TORINO DI SANGRO. È morto sul colpo, schiacciato dal trattore con il quale stava sfalciando l’erba sul suo terreno. Tragedia ieri a Torino di Sangro: Gabriele Iezzi, 58 anni, operaio della Sevel, è l’ennesima vittima di un incidente agricolo. L’uomo abitava in contrada De Fenza. La disgrazia è avvenuta a circa due chilometri dalla sua casa. Iezzi, una vita trascorsa fra il lavoro in fabbrica alla Sevel e i campi, ieri mattina alle 8, nonostante il giorno di festa era sul suo trattore. Poco dopo le 11, i vicini lo hanno sentito urlare e subito dopo hanno sentito il rumore del trattore che girava a vuoto. Si sono affacciati e hanno scoperto la tragedia. Iezzi era sul terreno e, sul suo corpo, c’era il mezzo agricolo. Sono stati proprio i vicini, immediatamente, a chiedere l’intervento del 118 e dei carabinieri.

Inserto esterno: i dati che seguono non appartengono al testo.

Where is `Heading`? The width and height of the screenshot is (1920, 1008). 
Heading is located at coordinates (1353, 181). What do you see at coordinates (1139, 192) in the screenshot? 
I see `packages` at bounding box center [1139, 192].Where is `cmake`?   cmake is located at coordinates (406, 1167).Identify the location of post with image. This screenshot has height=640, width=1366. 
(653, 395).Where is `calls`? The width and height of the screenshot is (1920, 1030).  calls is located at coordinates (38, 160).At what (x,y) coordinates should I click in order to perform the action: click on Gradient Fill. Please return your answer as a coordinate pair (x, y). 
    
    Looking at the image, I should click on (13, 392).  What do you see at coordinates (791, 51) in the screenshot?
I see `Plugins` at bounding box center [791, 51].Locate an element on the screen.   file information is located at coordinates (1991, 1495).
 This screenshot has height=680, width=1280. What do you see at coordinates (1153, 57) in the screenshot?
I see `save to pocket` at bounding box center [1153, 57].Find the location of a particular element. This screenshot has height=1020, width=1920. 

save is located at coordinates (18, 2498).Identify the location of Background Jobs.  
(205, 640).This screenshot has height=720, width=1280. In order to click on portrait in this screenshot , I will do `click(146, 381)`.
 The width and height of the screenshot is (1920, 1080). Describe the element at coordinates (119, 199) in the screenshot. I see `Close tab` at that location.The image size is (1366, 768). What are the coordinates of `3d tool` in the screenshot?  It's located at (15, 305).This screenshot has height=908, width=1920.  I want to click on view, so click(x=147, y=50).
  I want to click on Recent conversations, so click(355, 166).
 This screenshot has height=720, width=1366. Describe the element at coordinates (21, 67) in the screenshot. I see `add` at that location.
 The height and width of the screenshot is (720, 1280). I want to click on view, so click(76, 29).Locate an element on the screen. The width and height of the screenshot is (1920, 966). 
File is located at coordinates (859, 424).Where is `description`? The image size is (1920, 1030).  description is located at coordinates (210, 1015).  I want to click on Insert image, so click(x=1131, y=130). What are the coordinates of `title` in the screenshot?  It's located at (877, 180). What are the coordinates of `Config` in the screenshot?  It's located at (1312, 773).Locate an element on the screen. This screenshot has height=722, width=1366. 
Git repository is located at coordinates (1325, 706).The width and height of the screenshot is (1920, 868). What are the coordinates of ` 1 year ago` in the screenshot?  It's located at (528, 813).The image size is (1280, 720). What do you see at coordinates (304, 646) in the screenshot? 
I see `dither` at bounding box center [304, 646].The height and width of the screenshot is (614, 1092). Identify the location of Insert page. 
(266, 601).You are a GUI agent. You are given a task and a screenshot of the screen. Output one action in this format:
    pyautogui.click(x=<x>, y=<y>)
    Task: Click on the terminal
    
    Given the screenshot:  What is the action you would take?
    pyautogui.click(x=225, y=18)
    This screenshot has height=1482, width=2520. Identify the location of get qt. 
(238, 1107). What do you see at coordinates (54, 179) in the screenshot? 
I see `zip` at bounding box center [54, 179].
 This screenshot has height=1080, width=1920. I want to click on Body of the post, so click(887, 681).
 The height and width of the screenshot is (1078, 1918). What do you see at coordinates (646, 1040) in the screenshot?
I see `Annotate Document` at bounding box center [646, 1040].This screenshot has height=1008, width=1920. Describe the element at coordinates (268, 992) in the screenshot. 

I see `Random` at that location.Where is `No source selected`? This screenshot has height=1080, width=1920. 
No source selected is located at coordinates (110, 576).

Sul posto sono arrivate un’ambulanza da Vasto e l’elisoccorso da Pescara, insieme ai carabinieri dello locale stazione e ai vigili del fuoco. Sono stati questi ultimi a rimuovere il trattore per permettere i soccorsi. I medici non hanno potuto fare altro che constatare il decesso del 58enne per schiacciamento.
Iezzi era molto legato alla sua campagna. Ci passava i suoi momenti liberi. A maggior ragione quest’anno con la pandemia che lasciava poco spazio alle altre attività. Quella campagna tanto amata però, nonostante l’esperienza, lo ha tradito. La tragedia è avvenuta in un tratto leggermente in discesa. Il trattore è finito vicino al ciglio di una scarpata. Il terreno, improvvisamente, ha ceduto su un lato e il mezzo pesante si è ribaltato disarcionando il suo conducente. Gabriele Iezzi non ha avuto il tempo di saltare e mettersi in salvo. Il gommato gli è finito addosso. La dinamica dell’incidente, in base ai primi accertamenti dei carabinieri, sembra già chiara.
La salma è stata trasferita a casa dell’operaio. A comunicare la tragedia alla moglie di Iezzi, Domenica, è stato il sindaco, Donato Di Fonso. «Gabriele non meritava di morire così», ha detto il primo cittadino profondamente turbato. «Era una persona affabile. Un uomo generoso. Un padre dolcissimo con i figli Marco e Greta e la nipotina arrivata di recente. Quello che è accaduto è davvero terribile», ha commentato ancora il sindaco.
I funerali dell’operaio si terranno oggi pomeriggio alle 15 nella parrocchia di San Salvatore, a Torino di Sangro.
La morte dell’agricoltore purtroppo per il Vastese è un copione già visto. Negli ultimi cinque anni, almeno un sesto delle morti sul lavoro è stato causato da incidenti agricoli.